Embattled Cuban artist Tania Bruguera has been tapped by Cultural Affairs Commissioner Tom Finkelpearl and the Mayor’s Office of Immigrant Affairs to participate in a newly created, yearlong artist-in-residence program aimed at educating undocumented residents about NYC’s recently established municipal ID program.
Ms. Bruguera is set to begin the residency later this month, according to a press release.
The program is being supported through private funds from the Shelly and Donald Rubin Foundation and public funds from the Department of Cultural Affairs.
“I have been inspired by Tania Bruguera’s vision for art as something that can propose real, tangible solutions for the people involved since I met her 15 years ago,” said Mr. Finkelpearl in a statement. “I am enormously excited to support her work that uses art to forge a new model for enhancing our public services through creative practice.”
Ms. Bruguera’s participatory artwork has long focused on community engagement as a means of addressing social and political issues.
The Museum of Modern Art also announced Monday that it had acquired one such work for its permanent collection: Untitled (Havana, 2000). The piece was originally created and shown at the Havana Biennial in 2000 at La Cabana, a fortress that was a penitentiary during the Cuban Revolution. For the work, the artist covered the location’s floors with sugar cane, and asked naked male performers to walk the area while a film of Fidel Castro played in the background.

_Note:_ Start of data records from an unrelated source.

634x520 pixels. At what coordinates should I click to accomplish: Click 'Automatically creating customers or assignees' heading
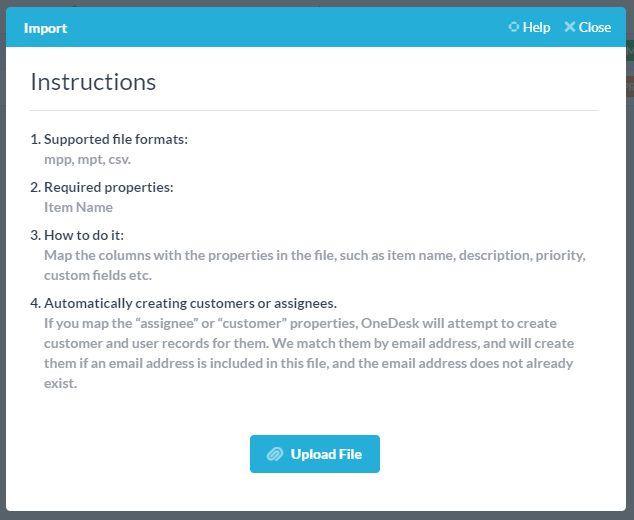click(x=190, y=303)
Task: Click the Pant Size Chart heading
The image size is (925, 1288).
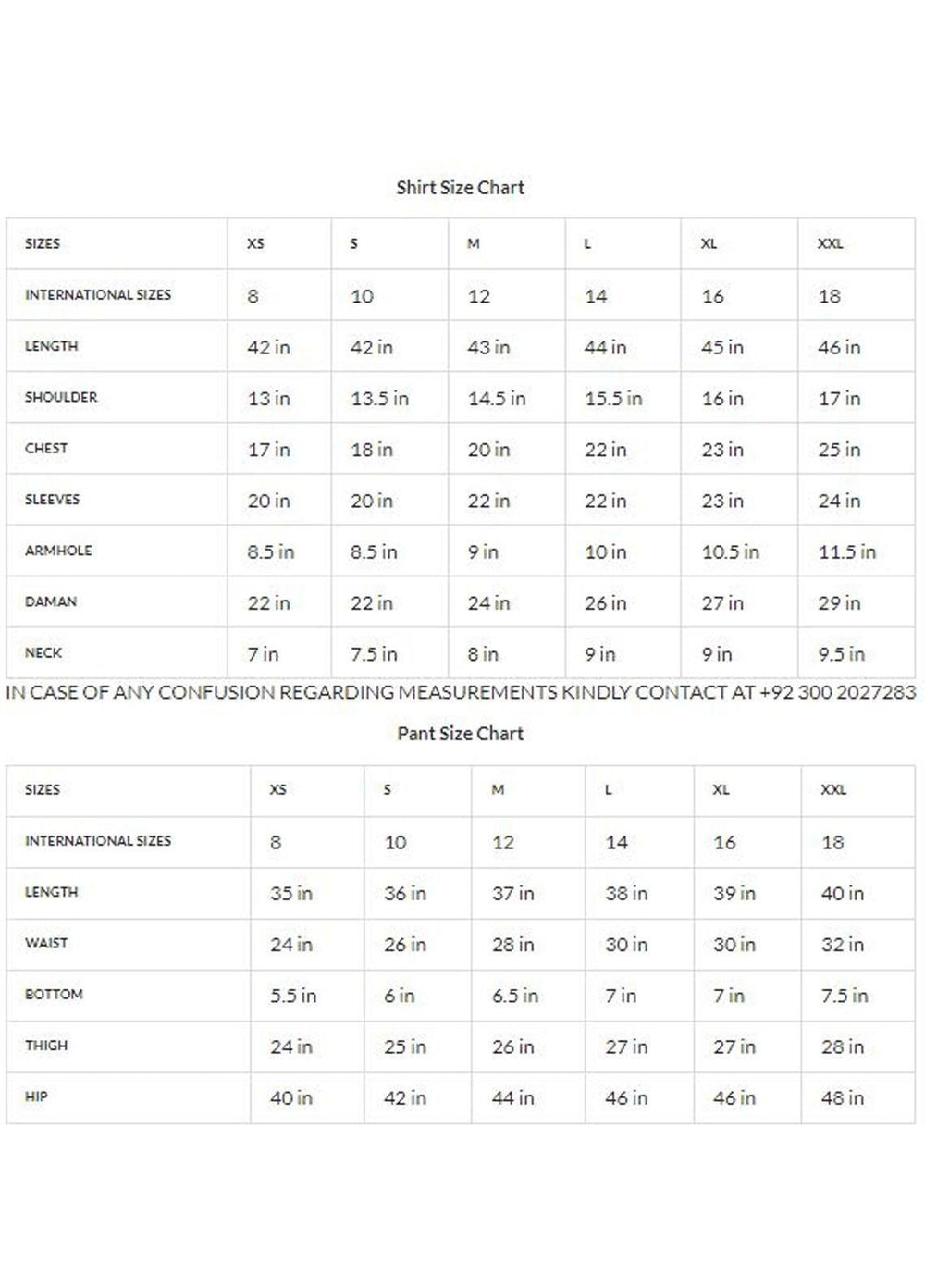Action: tap(460, 734)
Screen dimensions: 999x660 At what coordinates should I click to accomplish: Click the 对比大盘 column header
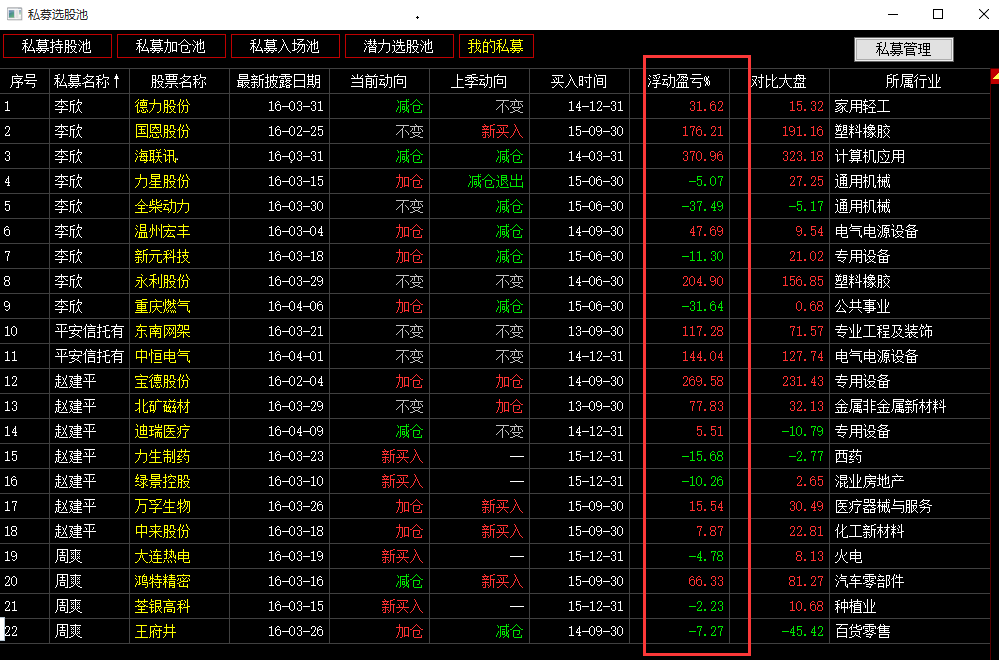coord(779,81)
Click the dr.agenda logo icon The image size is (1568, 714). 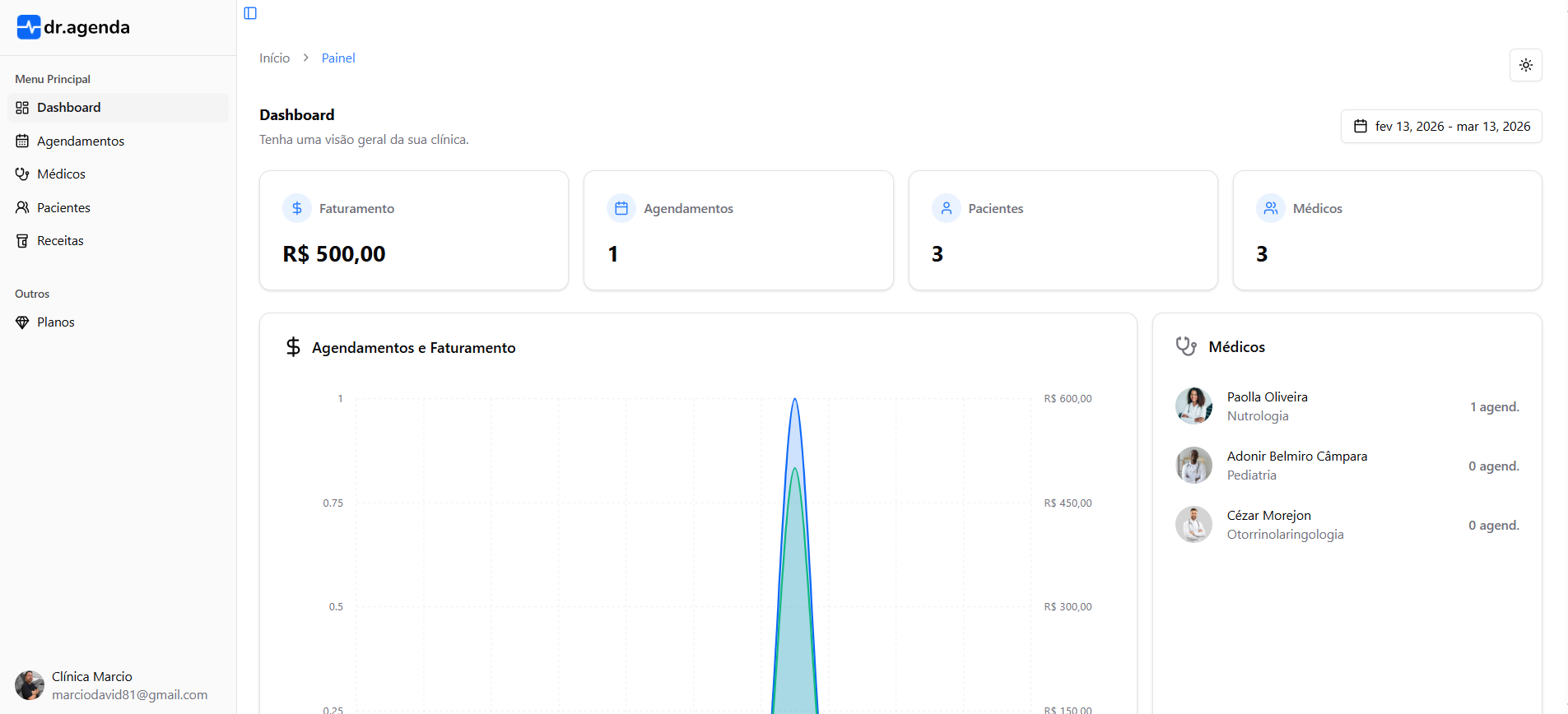[x=29, y=27]
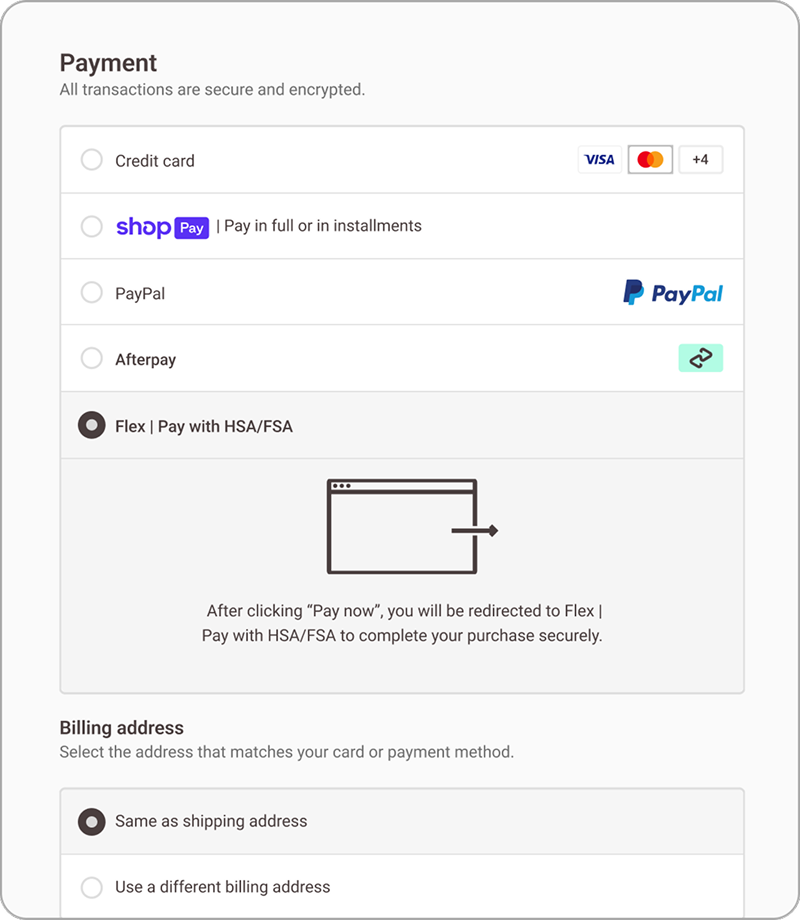Viewport: 800px width, 920px height.
Task: Choose the Shop Pay radio option
Action: [x=92, y=226]
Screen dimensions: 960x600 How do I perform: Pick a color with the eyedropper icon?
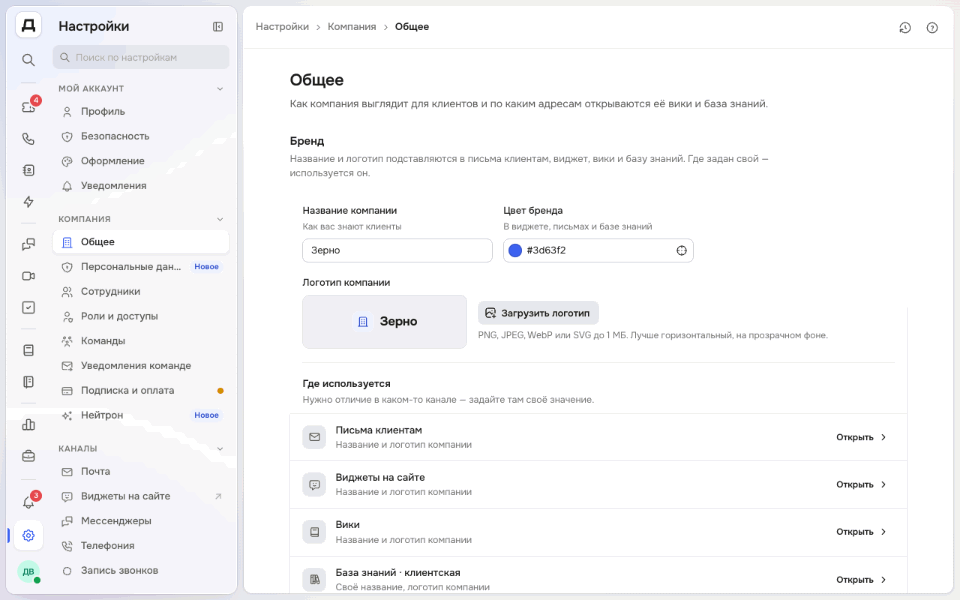click(x=681, y=250)
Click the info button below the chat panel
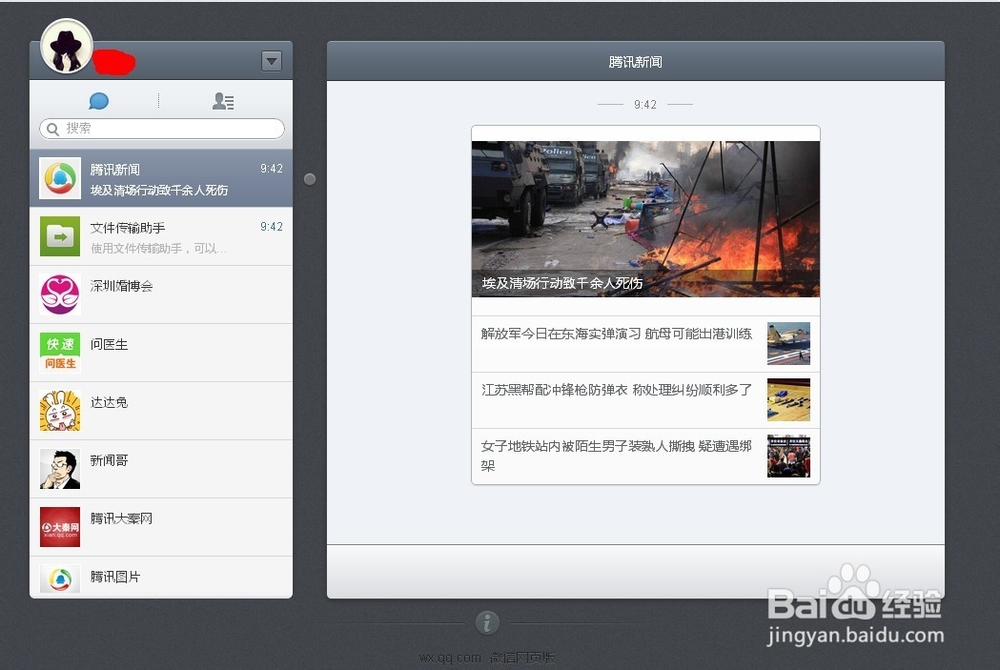The image size is (1000, 670). point(487,622)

The artist was arrested, and her passport seized by the Cuban government, in December 2014 after attempting to complete a performance work on Havana’s Plaza de la Revolucion. But making a fortuitous trio of events for the artist on Monday, her passport was finally returned. However, she has refused to leave until she is given a legal document that will allow her to return to Cuba. According to a report from The Art Newspaper, she was also arrested on two separate occasions between June and July for participating in protests with the group Damas de Blanco.
The artist said, in a statement released by #YoTambienExijo, “My argument has never been about leaving Cuba; my argument is about working so there is freedom of expression and public protest in Cuba. People should feel free to say what they think without fear of losing their jobs or university standing, of being marginalised or imprisoned.”
In New York, in 2011, the artist established Immigrant Movement International, a collaboration with the Queens Museum and nonprofit public arts organization Creative Time. The work is a community space in Corona, Queens that offers educational programming and health and legal services for the immigrant population of the neighborhood.
For the MOIA residency, Ms. Bruguera will work with IM International to create a series of art projects centered around the IDNYC program in neighborhoods of the city with large immigrant populations. The card makes a variety of city services available to holders, including the ability to access checking accounts at major financial institutions, enter hospitals and schools, and receive discounts at cultural institutions.
“This project provides a unique opportunity to enhance the notion of art as a useful tool to materialize a vision of a more inclusive society,” said Ms. Bruguera.